*** Opening DATA PROVIDED ***
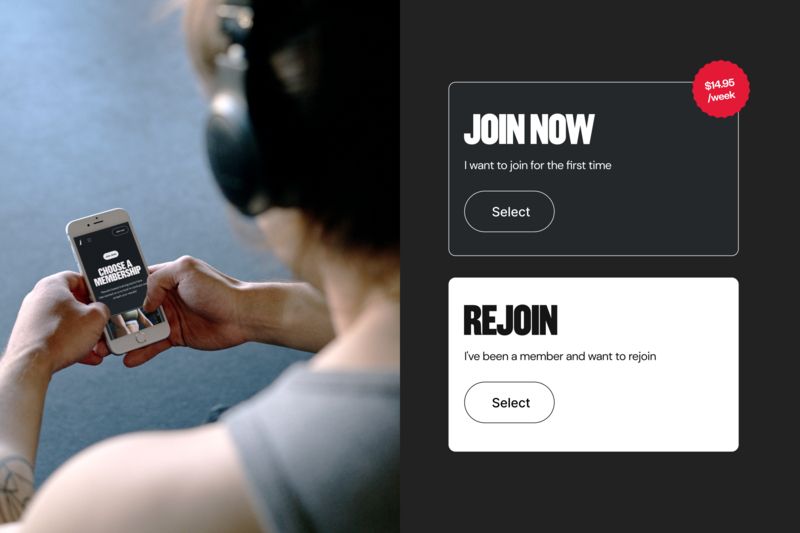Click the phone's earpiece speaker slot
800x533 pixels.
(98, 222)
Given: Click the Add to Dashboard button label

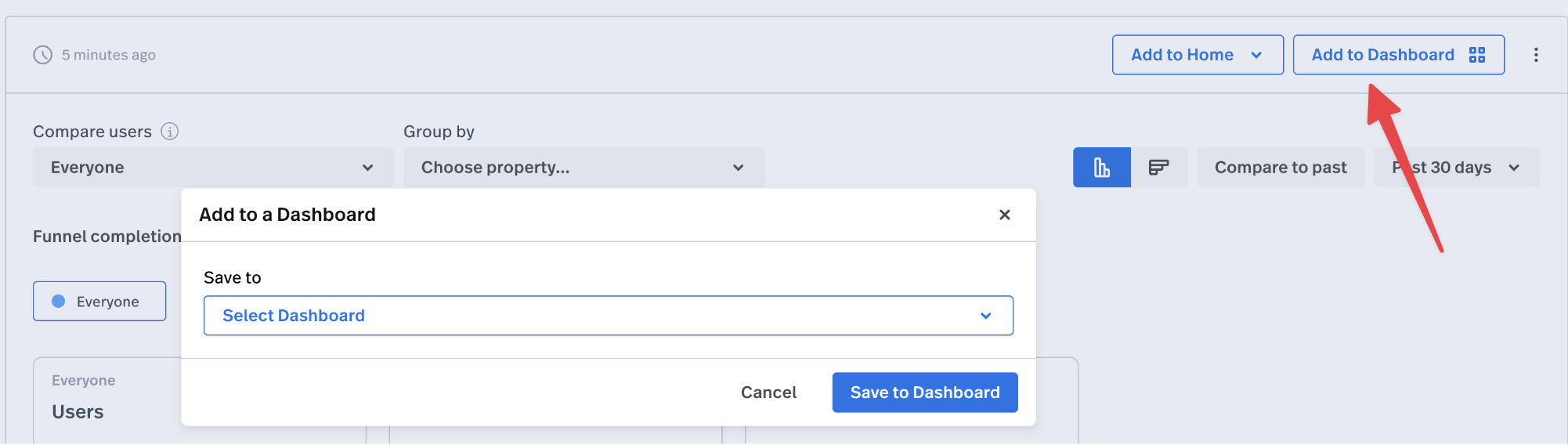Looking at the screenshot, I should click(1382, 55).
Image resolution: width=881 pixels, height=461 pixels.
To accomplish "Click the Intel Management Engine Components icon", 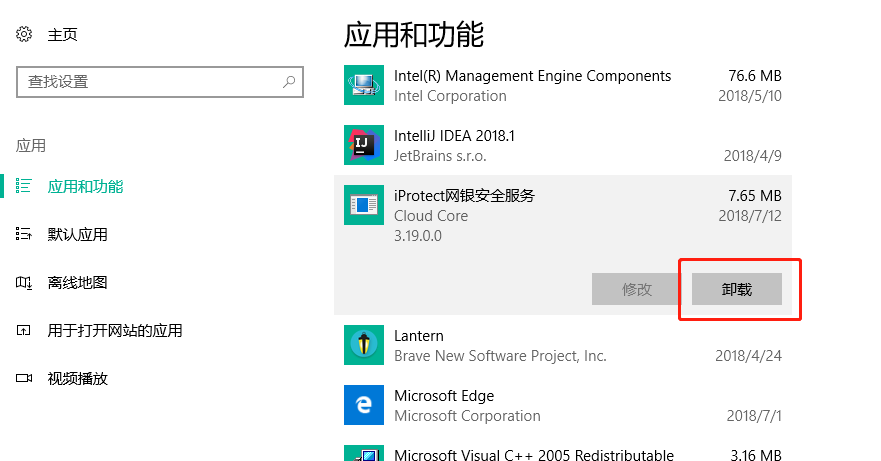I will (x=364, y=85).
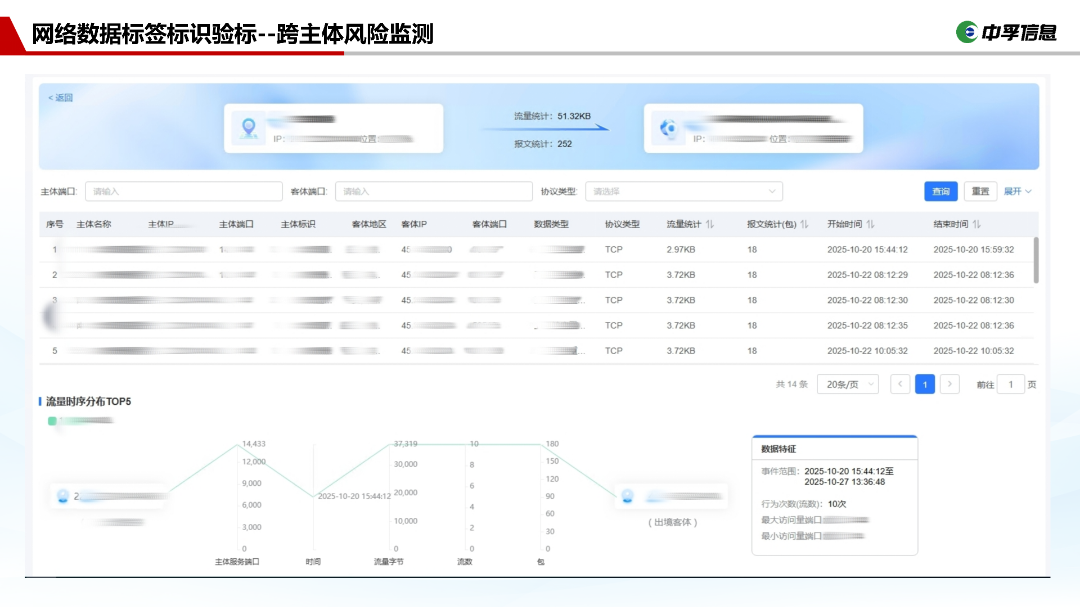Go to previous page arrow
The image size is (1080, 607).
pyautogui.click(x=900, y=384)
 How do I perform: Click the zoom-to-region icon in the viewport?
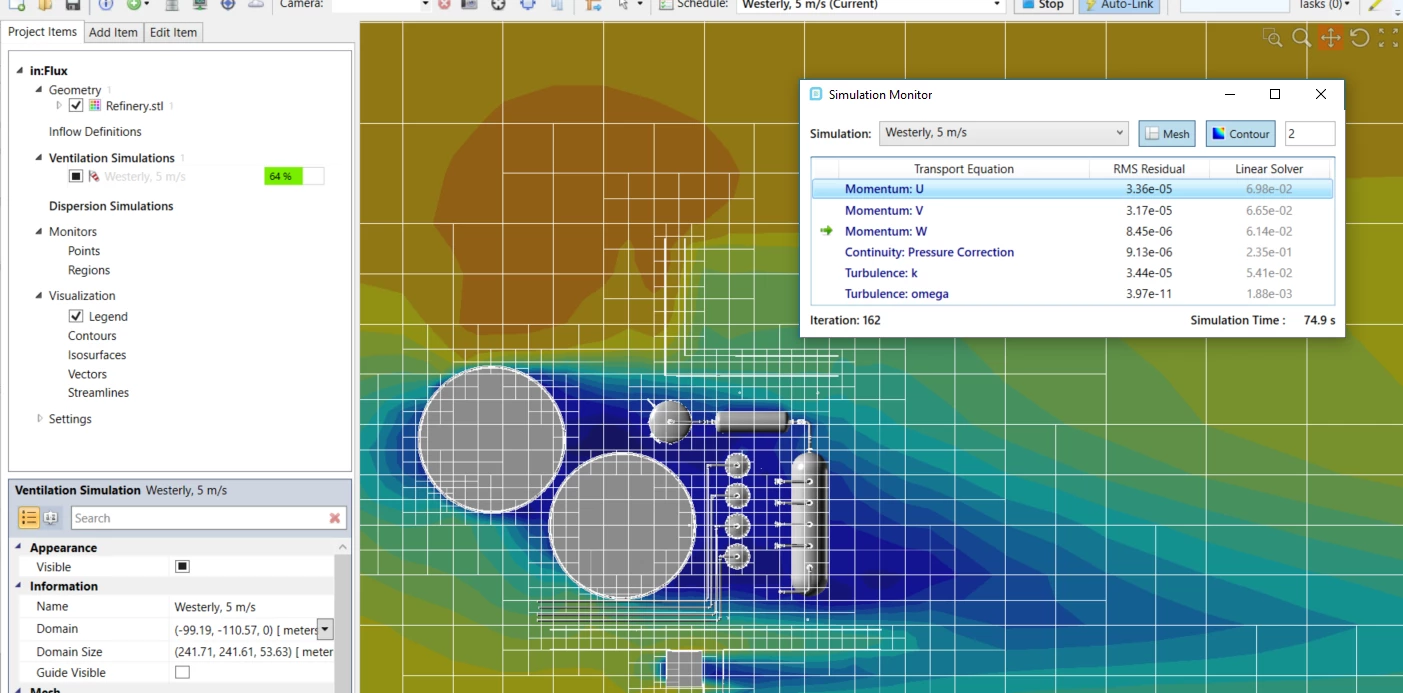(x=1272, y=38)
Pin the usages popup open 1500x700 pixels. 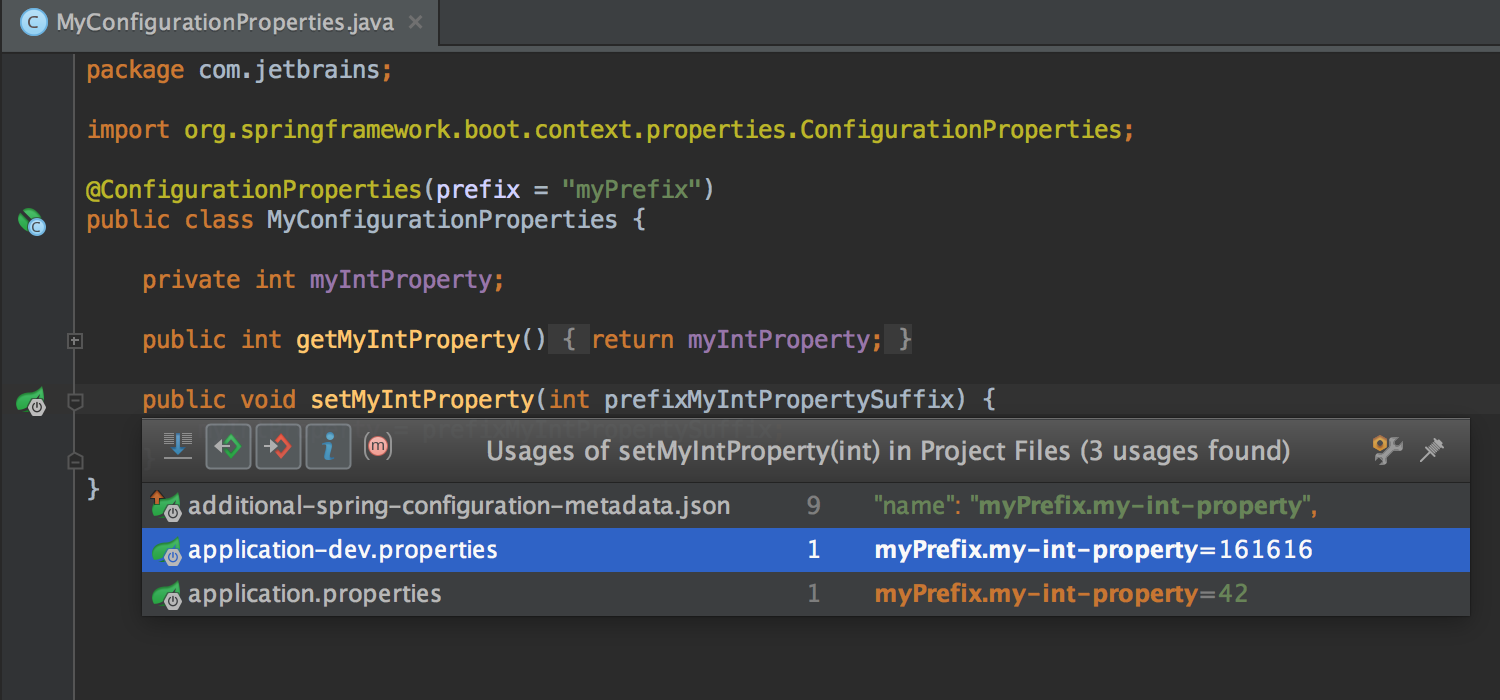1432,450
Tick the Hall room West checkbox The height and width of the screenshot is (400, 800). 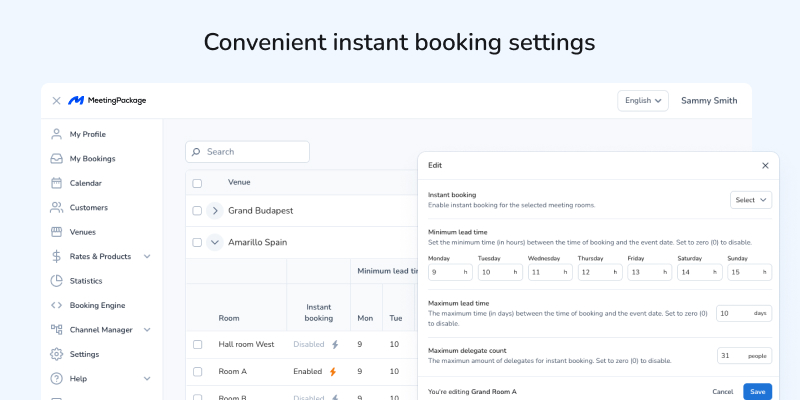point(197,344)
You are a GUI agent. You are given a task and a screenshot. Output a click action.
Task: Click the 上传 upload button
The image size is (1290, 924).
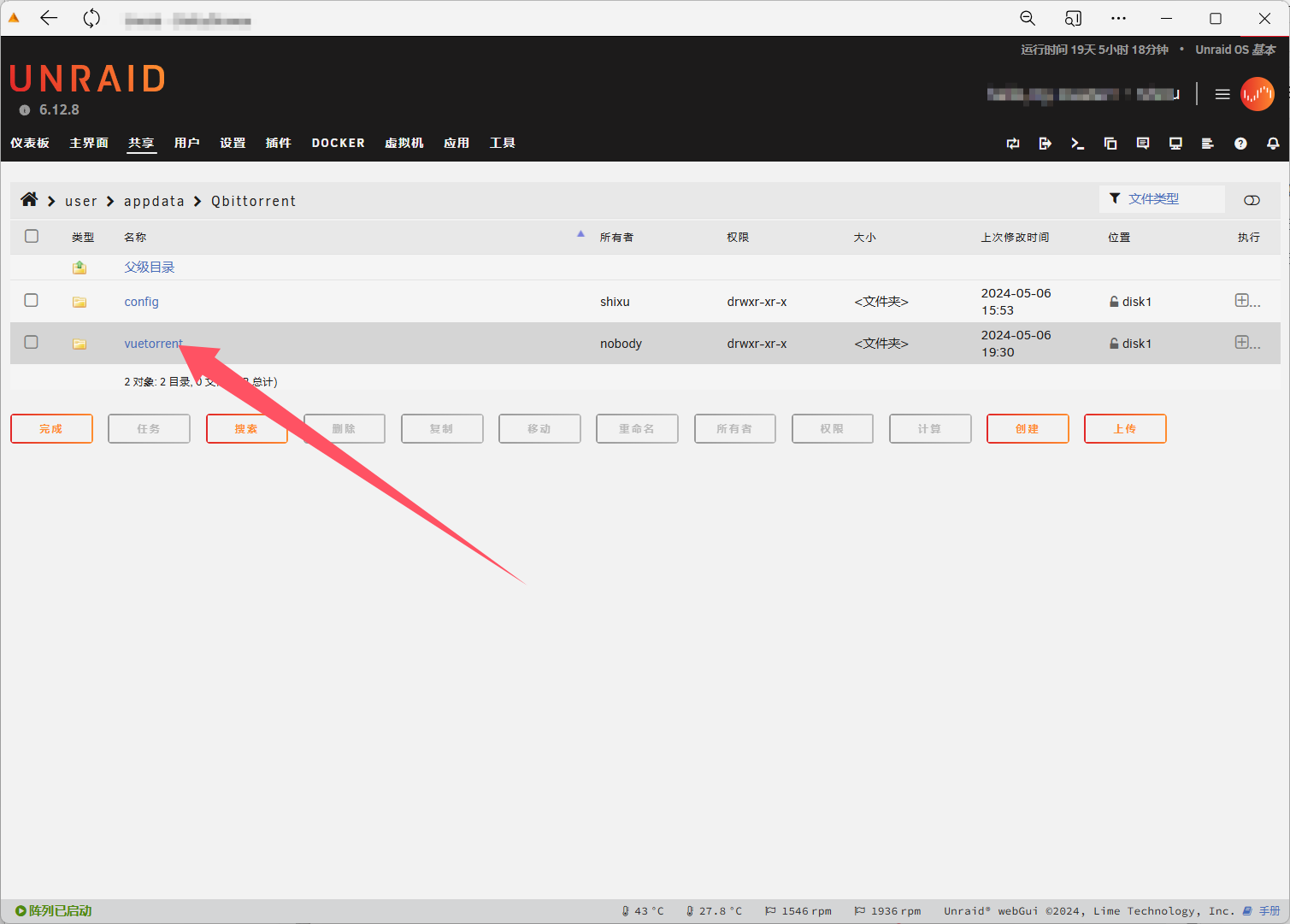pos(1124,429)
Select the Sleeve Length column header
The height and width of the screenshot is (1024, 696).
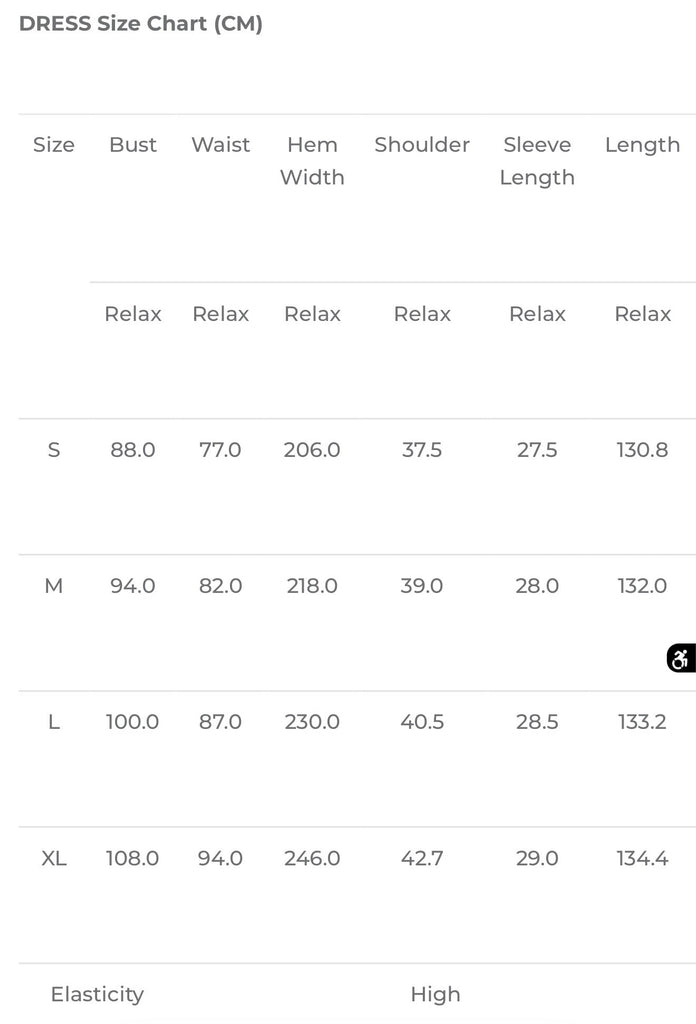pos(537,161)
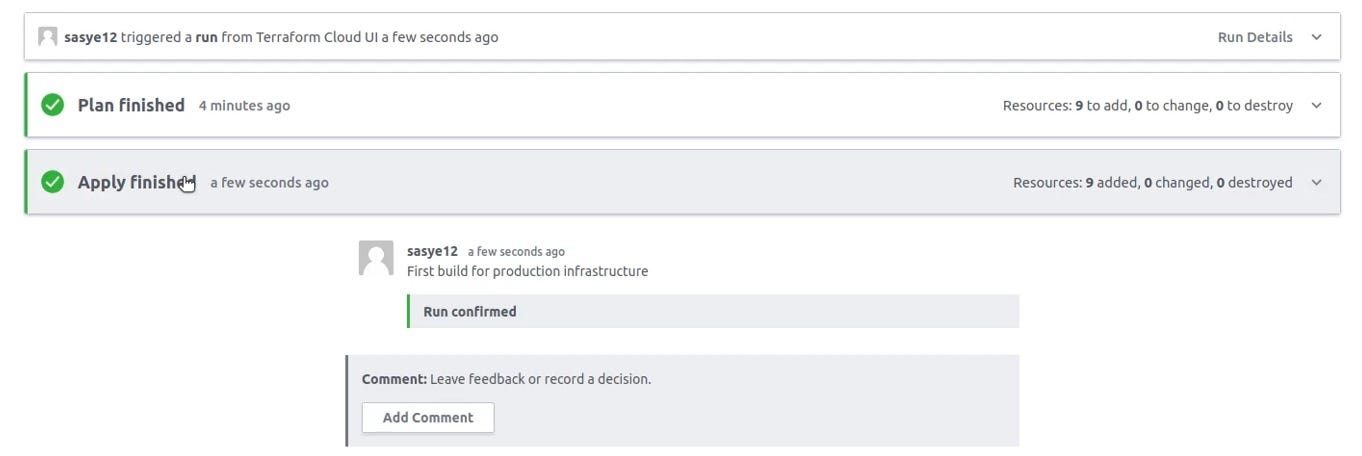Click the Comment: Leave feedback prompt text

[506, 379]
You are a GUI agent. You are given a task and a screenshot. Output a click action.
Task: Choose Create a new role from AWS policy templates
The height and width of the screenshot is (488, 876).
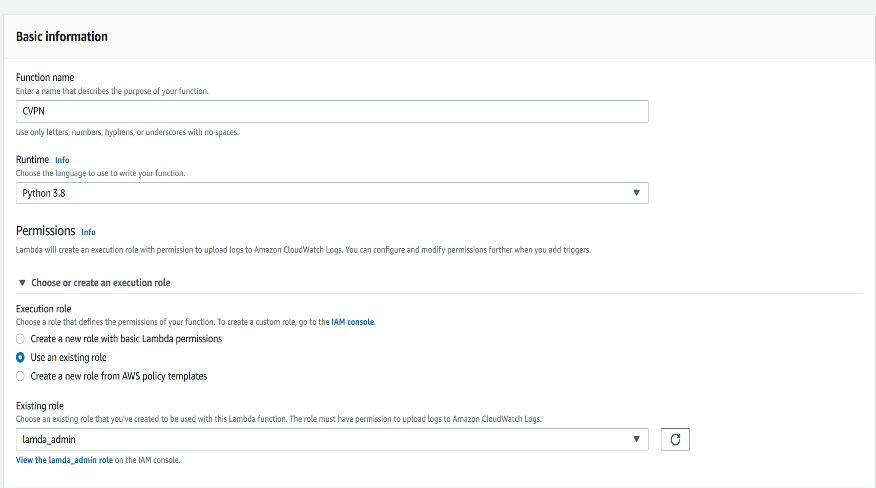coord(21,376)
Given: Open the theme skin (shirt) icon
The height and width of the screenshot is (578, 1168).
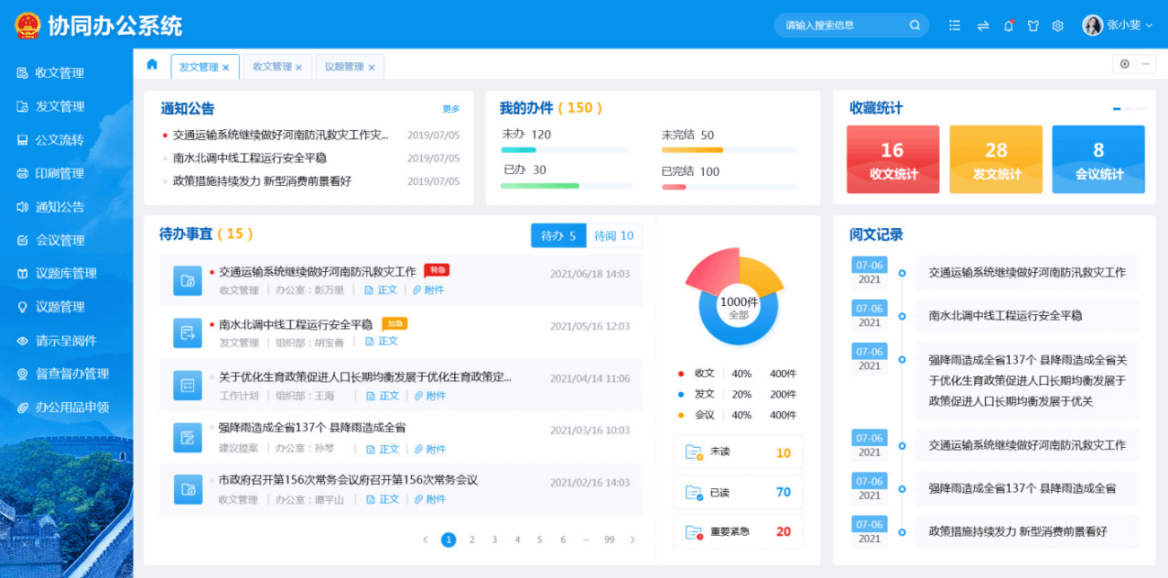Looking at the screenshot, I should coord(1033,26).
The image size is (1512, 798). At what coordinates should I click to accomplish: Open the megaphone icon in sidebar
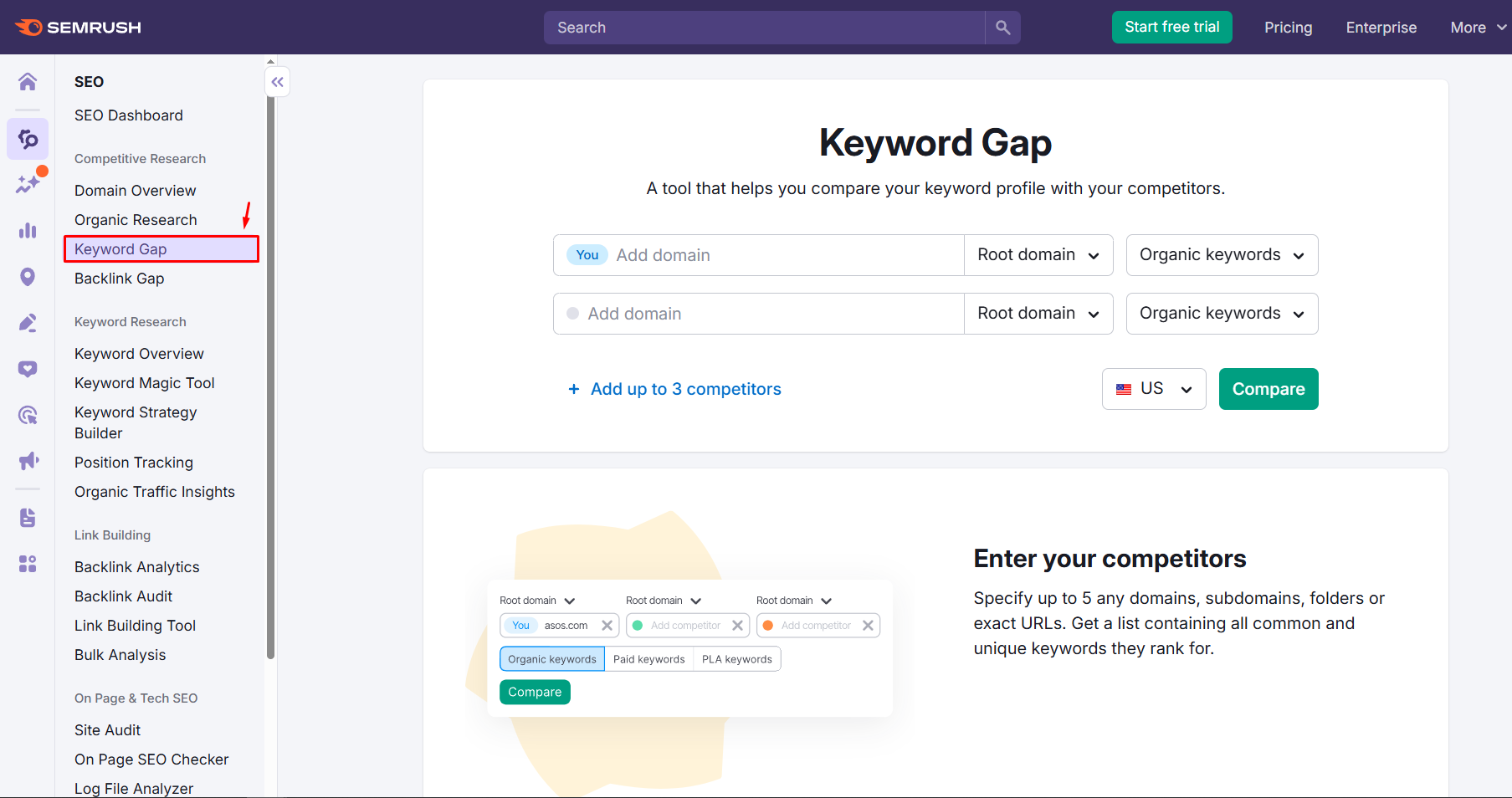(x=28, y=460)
*** Closing DATA PROVIDED ***
The required answer is an exact copy of the lines from the one containing "The image size is (1512, 798)." through the last line of the material, with the pictures removed.

The image size is (1512, 798). At what coordinates should I click to accomplish: Open the megaphone icon in sidebar
(x=28, y=460)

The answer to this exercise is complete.